Source material
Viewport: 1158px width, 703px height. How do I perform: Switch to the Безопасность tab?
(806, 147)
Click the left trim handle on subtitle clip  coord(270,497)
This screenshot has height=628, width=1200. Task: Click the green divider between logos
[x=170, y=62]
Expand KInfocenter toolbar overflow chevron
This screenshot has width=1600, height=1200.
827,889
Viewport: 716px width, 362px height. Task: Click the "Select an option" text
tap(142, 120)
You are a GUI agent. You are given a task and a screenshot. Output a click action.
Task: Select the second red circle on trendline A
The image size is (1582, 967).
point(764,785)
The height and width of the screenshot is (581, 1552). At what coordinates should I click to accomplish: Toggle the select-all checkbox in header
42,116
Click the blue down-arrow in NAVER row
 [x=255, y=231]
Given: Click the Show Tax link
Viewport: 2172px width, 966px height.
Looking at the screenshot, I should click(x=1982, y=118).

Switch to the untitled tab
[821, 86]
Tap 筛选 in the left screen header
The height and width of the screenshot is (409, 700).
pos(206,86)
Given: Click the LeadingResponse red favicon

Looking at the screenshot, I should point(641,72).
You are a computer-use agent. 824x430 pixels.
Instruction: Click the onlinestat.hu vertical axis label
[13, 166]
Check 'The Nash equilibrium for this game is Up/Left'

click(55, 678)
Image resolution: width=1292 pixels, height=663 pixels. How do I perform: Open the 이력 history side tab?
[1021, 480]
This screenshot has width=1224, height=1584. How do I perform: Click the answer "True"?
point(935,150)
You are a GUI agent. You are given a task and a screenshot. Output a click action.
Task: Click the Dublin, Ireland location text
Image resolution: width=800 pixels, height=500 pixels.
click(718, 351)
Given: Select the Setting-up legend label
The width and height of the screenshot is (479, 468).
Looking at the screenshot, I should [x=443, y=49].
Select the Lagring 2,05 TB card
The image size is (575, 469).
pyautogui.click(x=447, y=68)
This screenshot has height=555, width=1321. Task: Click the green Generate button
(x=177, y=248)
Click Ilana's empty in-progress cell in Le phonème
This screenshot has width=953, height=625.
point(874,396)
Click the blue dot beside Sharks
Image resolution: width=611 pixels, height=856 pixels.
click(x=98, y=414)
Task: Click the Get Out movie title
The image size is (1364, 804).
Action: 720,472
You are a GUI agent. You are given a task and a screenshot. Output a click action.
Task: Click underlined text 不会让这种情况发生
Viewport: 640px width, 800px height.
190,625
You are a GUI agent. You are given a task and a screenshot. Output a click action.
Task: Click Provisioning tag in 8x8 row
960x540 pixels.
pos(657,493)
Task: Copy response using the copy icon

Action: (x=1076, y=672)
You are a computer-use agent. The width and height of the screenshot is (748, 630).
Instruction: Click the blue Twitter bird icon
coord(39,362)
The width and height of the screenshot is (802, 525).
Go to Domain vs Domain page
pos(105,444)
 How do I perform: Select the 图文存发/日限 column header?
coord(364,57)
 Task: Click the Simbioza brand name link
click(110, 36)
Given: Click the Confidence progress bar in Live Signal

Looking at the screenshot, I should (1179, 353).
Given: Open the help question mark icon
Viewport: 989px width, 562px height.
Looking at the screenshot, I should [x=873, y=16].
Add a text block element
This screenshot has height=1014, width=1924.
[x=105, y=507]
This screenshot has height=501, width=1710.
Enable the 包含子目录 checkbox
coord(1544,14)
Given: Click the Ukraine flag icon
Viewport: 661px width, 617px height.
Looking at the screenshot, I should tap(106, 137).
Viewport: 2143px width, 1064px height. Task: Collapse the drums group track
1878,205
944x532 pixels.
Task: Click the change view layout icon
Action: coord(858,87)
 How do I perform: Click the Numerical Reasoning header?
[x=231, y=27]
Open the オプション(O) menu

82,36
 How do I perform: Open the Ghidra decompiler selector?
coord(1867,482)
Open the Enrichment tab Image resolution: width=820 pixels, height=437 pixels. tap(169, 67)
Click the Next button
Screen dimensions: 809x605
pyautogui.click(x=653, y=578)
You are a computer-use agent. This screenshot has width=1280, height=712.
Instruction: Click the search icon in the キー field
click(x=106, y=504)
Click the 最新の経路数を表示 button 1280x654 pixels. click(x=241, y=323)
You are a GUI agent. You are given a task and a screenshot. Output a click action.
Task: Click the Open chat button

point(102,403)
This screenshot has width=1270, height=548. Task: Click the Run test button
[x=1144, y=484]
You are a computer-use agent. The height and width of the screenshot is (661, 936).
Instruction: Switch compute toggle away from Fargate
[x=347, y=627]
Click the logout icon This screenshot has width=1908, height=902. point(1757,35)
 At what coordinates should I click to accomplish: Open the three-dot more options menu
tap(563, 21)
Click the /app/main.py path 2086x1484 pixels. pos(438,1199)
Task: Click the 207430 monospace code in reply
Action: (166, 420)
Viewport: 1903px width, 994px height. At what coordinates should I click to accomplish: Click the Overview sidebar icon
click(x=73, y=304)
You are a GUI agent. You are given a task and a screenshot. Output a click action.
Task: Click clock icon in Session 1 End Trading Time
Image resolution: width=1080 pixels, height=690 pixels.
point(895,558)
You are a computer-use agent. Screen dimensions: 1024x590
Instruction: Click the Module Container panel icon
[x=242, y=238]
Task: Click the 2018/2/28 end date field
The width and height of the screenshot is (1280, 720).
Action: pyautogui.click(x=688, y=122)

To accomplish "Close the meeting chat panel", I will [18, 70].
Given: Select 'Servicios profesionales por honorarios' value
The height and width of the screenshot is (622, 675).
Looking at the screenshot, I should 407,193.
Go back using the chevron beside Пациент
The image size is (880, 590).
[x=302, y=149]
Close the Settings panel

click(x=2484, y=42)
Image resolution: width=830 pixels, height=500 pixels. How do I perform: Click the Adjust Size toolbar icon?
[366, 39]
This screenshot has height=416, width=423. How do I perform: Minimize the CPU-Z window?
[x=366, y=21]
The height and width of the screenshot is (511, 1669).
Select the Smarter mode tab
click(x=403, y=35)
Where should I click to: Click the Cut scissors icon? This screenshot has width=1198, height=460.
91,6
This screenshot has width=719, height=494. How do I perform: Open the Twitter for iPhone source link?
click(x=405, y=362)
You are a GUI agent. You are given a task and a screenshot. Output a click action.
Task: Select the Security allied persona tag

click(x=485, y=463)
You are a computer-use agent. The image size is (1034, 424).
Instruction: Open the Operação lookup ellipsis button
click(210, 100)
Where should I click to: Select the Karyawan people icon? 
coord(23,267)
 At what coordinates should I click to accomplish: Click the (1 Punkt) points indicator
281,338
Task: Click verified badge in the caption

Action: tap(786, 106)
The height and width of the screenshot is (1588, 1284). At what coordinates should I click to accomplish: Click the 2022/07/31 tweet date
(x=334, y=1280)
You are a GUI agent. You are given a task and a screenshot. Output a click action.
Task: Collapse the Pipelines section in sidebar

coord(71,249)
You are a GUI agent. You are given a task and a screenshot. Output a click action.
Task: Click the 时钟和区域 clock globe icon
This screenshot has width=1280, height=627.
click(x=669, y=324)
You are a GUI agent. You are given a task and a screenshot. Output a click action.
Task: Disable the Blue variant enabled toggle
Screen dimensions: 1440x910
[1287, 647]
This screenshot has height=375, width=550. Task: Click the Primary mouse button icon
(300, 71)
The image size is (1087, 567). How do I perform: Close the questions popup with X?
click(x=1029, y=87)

Work to complete
Every entry in the listing should be retyped exactly.

Result
Viewport: 1158px width, 703px height. How do I perform: Switch to the Безопасность tab?
(806, 147)
Click the left trim handle on subtitle clip  coord(270,497)
This screenshot has height=628, width=1200. Task: Click the green divider between logos
[x=170, y=62]
Expand KInfocenter toolbar overflow chevron
This screenshot has width=1600, height=1200.
827,889
Viewport: 716px width, 362px height. Task: Click the "Select an option" text
tap(142, 120)
You are a GUI agent. You are given a task and a screenshot. Output a click action.
Task: Select the second red circle on trendline A
The image size is (1582, 967).
point(764,785)
The height and width of the screenshot is (581, 1552). At what coordinates should I click to accomplish: Toggle the select-all checkbox in header
42,116
Click the blue down-arrow in NAVER row
 [x=255, y=231]
Given: Click the Show Tax link
Viewport: 2172px width, 966px height.
Looking at the screenshot, I should click(x=1982, y=118).

Switch to the untitled tab
[821, 86]
Tap 筛选 in the left screen header
The height and width of the screenshot is (409, 700).
pos(206,86)
Given: Click the LeadingResponse red favicon

Looking at the screenshot, I should point(641,72).
You are a computer-use agent. 824x430 pixels.
Instruction: Click the onlinestat.hu vertical axis label
[13, 166]
Check 'The Nash equilibrium for this game is Up/Left'

click(55, 678)
Image resolution: width=1292 pixels, height=663 pixels. How do I perform: Open the 이력 history side tab?
[1021, 480]
This screenshot has width=1224, height=1584. How do I perform: Click the answer "True"?
point(935,150)
You are a GUI agent. You are given a task and a screenshot. Output a click action.
Task: Click the Dublin, Ireland location text
Image resolution: width=800 pixels, height=500 pixels.
click(718, 351)
Given: Select the Setting-up legend label
The width and height of the screenshot is (479, 468).
Looking at the screenshot, I should [x=443, y=49].
Select the Lagring 2,05 TB card
The image size is (575, 469).
pyautogui.click(x=447, y=68)
This screenshot has height=555, width=1321. Task: Click the green Generate button
(x=177, y=248)
Click Ilana's empty in-progress cell in Le phonème
This screenshot has width=953, height=625.
point(874,396)
Click the blue dot beside Sharks
Image resolution: width=611 pixels, height=856 pixels.
click(x=98, y=414)
Task: Click the Get Out movie title
The image size is (1364, 804).
Action: 720,472
You are a GUI agent. You are given a task and a screenshot. Output a click action.
Task: Click underlined text 不会让这种情况发生
Viewport: 640px width, 800px height.
190,625
You are a GUI agent. You are given a task and a screenshot. Output a click action.
Task: Click Provisioning tag in 8x8 row
960x540 pixels.
pos(657,493)
Task: Copy response using the copy icon

Action: (x=1076, y=672)
You are a computer-use agent. The width and height of the screenshot is (748, 630).
Instruction: Click the blue Twitter bird icon
coord(39,362)
The width and height of the screenshot is (802, 525).
Go to Domain vs Domain page
pos(105,444)
 How do I perform: Select the 图文存发/日限 column header?
coord(364,57)
 Task: Click the Simbioza brand name link
click(110, 36)
Given: Click the Confidence progress bar in Live Signal

Looking at the screenshot, I should (1179, 353).
Given: Open the help question mark icon
Viewport: 989px width, 562px height.
Looking at the screenshot, I should [x=873, y=16].
Add a text block element
This screenshot has height=1014, width=1924.
[x=105, y=507]
This screenshot has height=501, width=1710.
Enable the 包含子目录 checkbox
coord(1544,14)
Given: Click the Ukraine flag icon
Viewport: 661px width, 617px height.
Looking at the screenshot, I should tap(106, 137).
Viewport: 2143px width, 1064px height. Task: Collapse the drums group track
1878,205
944x532 pixels.
Task: Click the change view layout icon
Action: coord(858,87)
 How do I perform: Click the Numerical Reasoning header?
[x=231, y=27]
Open the オプション(O) menu

82,36
 How do I perform: Open the Ghidra decompiler selector?
coord(1867,482)
Open the Enrichment tab Image resolution: width=820 pixels, height=437 pixels. tap(169, 67)
Click the Next button
Screen dimensions: 809x605
pyautogui.click(x=653, y=578)
You are a computer-use agent. This screenshot has width=1280, height=712.
Instruction: Click the search icon in the キー field
click(x=106, y=504)
Click the 最新の経路数を表示 button 1280x654 pixels. click(x=241, y=323)
You are a GUI agent. You are given a task and a screenshot. Output a click action.
Task: Click the Open chat button

point(102,403)
This screenshot has width=1270, height=548. Task: Click the Run test button
[x=1144, y=484]
You are a computer-use agent. The height and width of the screenshot is (661, 936).
Instruction: Switch compute toggle away from Fargate
[x=347, y=627]
Click the logout icon This screenshot has width=1908, height=902. point(1757,35)
 At what coordinates should I click to accomplish: Open the three-dot more options menu
tap(563, 21)
Click the /app/main.py path 2086x1484 pixels. pos(438,1199)
Task: Click the 207430 monospace code in reply
Action: (166, 420)
Viewport: 1903px width, 994px height. At what coordinates should I click to accomplish: Click the Overview sidebar icon
click(x=73, y=304)
You are a GUI agent. You are given a task and a screenshot. Output a click action.
Task: Click clock icon in Session 1 End Trading Time
Image resolution: width=1080 pixels, height=690 pixels.
point(895,558)
You are a computer-use agent. Screen dimensions: 1024x590
Instruction: Click the Module Container panel icon
[x=242, y=238]
Task: Click the 2018/2/28 end date field
The width and height of the screenshot is (1280, 720).
Action: pyautogui.click(x=688, y=122)

To accomplish "Close the meeting chat panel", I will [18, 70].
Given: Select 'Servicios profesionales por honorarios' value
The height and width of the screenshot is (622, 675).
Looking at the screenshot, I should 407,193.
Go back using the chevron beside Пациент
The image size is (880, 590).
[x=302, y=149]
Close the Settings panel

click(x=2484, y=42)
Image resolution: width=830 pixels, height=500 pixels. How do I perform: Click the Adjust Size toolbar icon?
[366, 39]
This screenshot has height=416, width=423. How do I perform: Minimize the CPU-Z window?
[x=366, y=21]
The height and width of the screenshot is (511, 1669).
Select the Smarter mode tab
click(x=403, y=35)
Where should I click to: Click the Cut scissors icon? This screenshot has width=1198, height=460.
91,6
This screenshot has width=719, height=494. How do I perform: Open the Twitter for iPhone source link?
click(x=405, y=362)
You are a GUI agent. You are given a task and a screenshot. Output a click action.
Task: Select the Security allied persona tag

click(x=485, y=463)
You are a computer-use agent. The image size is (1034, 424).
Instruction: Open the Operação lookup ellipsis button
click(210, 100)
Where should I click to: Select the Karyawan people icon? 
coord(23,267)
 At what coordinates should I click to accomplish: Click the (1 Punkt) points indicator
281,338
Task: Click verified badge in the caption

Action: tap(786, 106)
The height and width of the screenshot is (1588, 1284). At what coordinates should I click to accomplish: Click the 2022/07/31 tweet date
(x=334, y=1280)
You are a GUI agent. You are given a task and a screenshot. Output a click action.
Task: Collapse the Pipelines section in sidebar

coord(71,249)
You are a GUI agent. You are given a task and a screenshot. Output a click action.
Task: Click the 时钟和区域 clock globe icon
This screenshot has width=1280, height=627.
click(x=669, y=324)
You are a GUI agent. You are given a task and a screenshot. Output a click action.
Task: Disable the Blue variant enabled toggle
Screen dimensions: 1440x910
[1287, 647]
This screenshot has height=375, width=550. Task: Click the Primary mouse button icon
(300, 71)
The image size is (1087, 567). How do I perform: Close the questions popup with X?
click(x=1029, y=87)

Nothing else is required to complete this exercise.